Recast all of the material below as a JSON list of strings, one string for each line, and skip any blank lines.

* [STORED DATA]:
------------------------

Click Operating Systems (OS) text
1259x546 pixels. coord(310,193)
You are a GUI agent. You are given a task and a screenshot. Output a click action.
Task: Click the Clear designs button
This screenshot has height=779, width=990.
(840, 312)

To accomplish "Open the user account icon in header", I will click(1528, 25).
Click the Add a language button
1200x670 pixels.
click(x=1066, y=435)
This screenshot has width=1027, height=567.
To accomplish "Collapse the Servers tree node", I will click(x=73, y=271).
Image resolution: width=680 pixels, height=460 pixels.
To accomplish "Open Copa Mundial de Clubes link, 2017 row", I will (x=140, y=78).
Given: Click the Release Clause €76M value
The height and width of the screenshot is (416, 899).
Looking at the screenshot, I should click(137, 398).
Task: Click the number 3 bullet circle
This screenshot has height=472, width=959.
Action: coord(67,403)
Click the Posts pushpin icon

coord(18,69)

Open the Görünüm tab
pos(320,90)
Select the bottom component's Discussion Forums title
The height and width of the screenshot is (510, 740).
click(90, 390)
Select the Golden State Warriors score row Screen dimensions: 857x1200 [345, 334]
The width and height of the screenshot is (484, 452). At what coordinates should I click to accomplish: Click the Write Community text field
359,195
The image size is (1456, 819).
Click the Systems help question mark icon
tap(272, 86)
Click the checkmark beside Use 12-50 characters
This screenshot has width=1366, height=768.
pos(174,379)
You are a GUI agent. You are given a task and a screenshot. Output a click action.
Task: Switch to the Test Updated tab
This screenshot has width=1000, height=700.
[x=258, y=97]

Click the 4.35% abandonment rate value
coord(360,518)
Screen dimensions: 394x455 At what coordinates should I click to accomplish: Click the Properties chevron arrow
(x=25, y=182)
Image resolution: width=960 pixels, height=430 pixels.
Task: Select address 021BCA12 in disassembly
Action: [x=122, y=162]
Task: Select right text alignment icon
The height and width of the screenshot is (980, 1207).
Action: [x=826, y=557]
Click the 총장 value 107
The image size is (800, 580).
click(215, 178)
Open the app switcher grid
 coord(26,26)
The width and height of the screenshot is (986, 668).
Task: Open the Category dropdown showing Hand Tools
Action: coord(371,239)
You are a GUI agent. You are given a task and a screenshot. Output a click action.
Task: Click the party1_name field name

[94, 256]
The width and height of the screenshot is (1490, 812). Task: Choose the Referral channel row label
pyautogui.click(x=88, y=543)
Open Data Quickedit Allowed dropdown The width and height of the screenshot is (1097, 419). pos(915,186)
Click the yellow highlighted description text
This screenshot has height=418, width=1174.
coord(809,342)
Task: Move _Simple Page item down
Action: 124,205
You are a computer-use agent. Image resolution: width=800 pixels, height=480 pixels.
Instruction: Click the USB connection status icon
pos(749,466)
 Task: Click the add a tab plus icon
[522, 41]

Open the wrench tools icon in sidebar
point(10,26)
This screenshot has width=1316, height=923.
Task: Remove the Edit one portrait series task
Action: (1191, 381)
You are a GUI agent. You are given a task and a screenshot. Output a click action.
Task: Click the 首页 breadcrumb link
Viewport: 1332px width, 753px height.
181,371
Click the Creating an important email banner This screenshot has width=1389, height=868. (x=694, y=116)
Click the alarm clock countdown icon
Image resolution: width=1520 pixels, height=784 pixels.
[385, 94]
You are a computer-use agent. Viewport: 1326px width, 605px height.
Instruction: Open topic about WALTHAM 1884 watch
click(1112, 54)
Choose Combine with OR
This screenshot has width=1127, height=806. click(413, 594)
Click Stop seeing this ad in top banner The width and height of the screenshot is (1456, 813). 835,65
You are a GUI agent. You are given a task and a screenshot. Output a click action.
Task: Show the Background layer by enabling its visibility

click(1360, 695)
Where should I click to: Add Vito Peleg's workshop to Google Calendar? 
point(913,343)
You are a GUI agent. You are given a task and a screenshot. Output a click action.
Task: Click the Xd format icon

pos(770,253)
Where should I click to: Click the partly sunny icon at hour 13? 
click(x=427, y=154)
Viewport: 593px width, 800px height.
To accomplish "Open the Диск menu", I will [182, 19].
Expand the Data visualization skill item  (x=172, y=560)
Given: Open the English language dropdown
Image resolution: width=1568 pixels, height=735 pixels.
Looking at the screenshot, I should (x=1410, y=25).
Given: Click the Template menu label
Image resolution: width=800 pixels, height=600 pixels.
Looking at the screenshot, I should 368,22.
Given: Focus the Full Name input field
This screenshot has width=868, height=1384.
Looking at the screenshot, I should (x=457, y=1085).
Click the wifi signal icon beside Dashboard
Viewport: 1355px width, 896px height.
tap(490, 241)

------------------------

* [OUTPUT OF THE TASK]:
[
  "Click Operating Systems (OS) text",
  "1259x546 pixels. coord(310,193)",
  "You are a GUI agent. You are given a task and a screenshot. Output a click action.",
  "Task: Click the Clear designs button",
  "This screenshot has height=779, width=990.",
  "(840, 312)",
  "To accomplish \"Open the user account icon in header\", I will click(1528, 25).",
  "Click the Add a language button",
  "1200x670 pixels.",
  "click(x=1066, y=435)",
  "This screenshot has width=1027, height=567.",
  "To accomplish \"Collapse the Servers tree node\", I will click(x=73, y=271).",
  "Image resolution: width=680 pixels, height=460 pixels.",
  "To accomplish \"Open Copa Mundial de Clubes link, 2017 row\", I will (x=140, y=78).",
  "Given: Click the Release Clause €76M value",
  "The height and width of the screenshot is (416, 899).",
  "Looking at the screenshot, I should click(137, 398).",
  "Task: Click the number 3 bullet circle",
  "This screenshot has height=472, width=959.",
  "Action: coord(67,403)",
  "Click the Posts pushpin icon",
  "coord(18,69)",
  "Open the Görünüm tab",
  "pos(320,90)",
  "Select the bottom component's Discussion Forums title",
  "The height and width of the screenshot is (510, 740).",
  "click(90, 390)",
  "Select the Golden State Warriors score row Screen dimensions: 857x1200 [345, 334]",
  "The width and height of the screenshot is (484, 452). At what coordinates should I click to accomplish: Click the Write Community text field",
  "359,195",
  "The image size is (1456, 819).",
  "Click the Systems help question mark icon",
  "tap(272, 86)",
  "Click the checkmark beside Use 12-50 characters",
  "This screenshot has width=1366, height=768.",
  "pos(174,379)",
  "You are a GUI agent. You are given a task and a screenshot. Output a click action.",
  "Task: Switch to the Test Updated tab",
  "This screenshot has width=1000, height=700.",
  "[x=258, y=97]",
  "Click the 4.35% abandonment rate value",
  "coord(360,518)",
  "Screen dimensions: 394x455 At what coordinates should I click to accomplish: Click the Properties chevron arrow",
  "(x=25, y=182)",
  "Image resolution: width=960 pixels, height=430 pixels.",
  "Task: Select address 021BCA12 in disassembly",
  "Action: [x=122, y=162]",
  "Task: Select right text alignment icon",
  "The height and width of the screenshot is (980, 1207).",
  "Action: [x=826, y=557]",
  "Click the 총장 value 107",
  "The image size is (800, 580).",
  "click(215, 178)",
  "Open the app switcher grid",
  " coord(26,26)",
  "The width and height of the screenshot is (986, 668).",
  "Task: Open the Category dropdown showing Hand Tools",
  "Action: coord(371,239)",
  "You are a GUI agent. You are given a task and a screenshot. Output a click action.",
  "Task: Click the party1_name field name",
  "[94, 256]",
  "The width and height of the screenshot is (1490, 812). Task: Choose the Referral channel row label",
  "pyautogui.click(x=88, y=543)",
  "Open Data Quickedit Allowed dropdown The width and height of the screenshot is (1097, 419). pos(915,186)",
  "Click the yellow highlighted description text",
  "This screenshot has height=418, width=1174.",
  "coord(809,342)",
  "Task: Move _Simple Page item down",
  "Action: 124,205",
  "You are a computer-use agent. Image resolution: width=800 pixels, height=480 pixels.",
  "Instruction: Click the USB connection status icon",
  "pos(749,466)",
  " Task: Click the add a tab plus icon",
  "[522, 41]",
  "Open the wrench tools icon in sidebar",
  "point(10,26)",
  "This screenshot has width=1316, height=923.",
  "Task: Remove the Edit one portrait series task",
  "Action: (1191, 381)",
  "You are a GUI agent. You are given a task and a screenshot. Output a click action.",
  "Task: Click the 首页 breadcrumb link",
  "Viewport: 1332px width, 753px height.",
  "181,371",
  "Click the Creating an important email banner This screenshot has width=1389, height=868. (x=694, y=116)",
  "Click the alarm clock countdown icon",
  "Image resolution: width=1520 pixels, height=784 pixels.",
  "[385, 94]",
  "You are a computer-use agent. Viewport: 1326px width, 605px height.",
  "Instruction: Open topic about WALTHAM 1884 watch",
  "click(1112, 54)",
  "Choose Combine with OR",
  "This screenshot has width=1127, height=806. click(413, 594)",
  "Click Stop seeing this ad in top banner The width and height of the screenshot is (1456, 813). 835,65",
  "You are a GUI agent. You are given a task and a screenshot. Output a click action.",
  "Task: Show the Background layer by enabling its visibility",
  "click(1360, 695)",
  "Where should I click to: Add Vito Peleg's workshop to Google Calendar? ",
  "point(913,343)",
  "You are a GUI agent. You are given a task and a screenshot. Output a click action.",
  "Task: Click the Xd format icon",
  "pos(770,253)",
  "Where should I click to: Click the partly sunny icon at hour 13? ",
  "click(x=427, y=154)",
  "Viewport: 593px width, 800px height.",
  "To accomplish \"Open the Диск menu\", I will [182, 19].",
  "Expand the Data visualization skill item  (x=172, y=560)",
  "Given: Open the English language dropdown",
  "Image resolution: width=1568 pixels, height=735 pixels.",
  "Looking at the screenshot, I should (x=1410, y=25).",
  "Given: Click the Template menu label",
  "Image resolution: width=800 pixels, height=600 pixels.",
  "Looking at the screenshot, I should 368,22.",
  "Given: Focus the Full Name input field",
  "This screenshot has width=868, height=1384.",
  "Looking at the screenshot, I should (x=457, y=1085).",
  "Click the wifi signal icon beside Dashboard",
  "Viewport: 1355px width, 896px height.",
  "tap(490, 241)"
]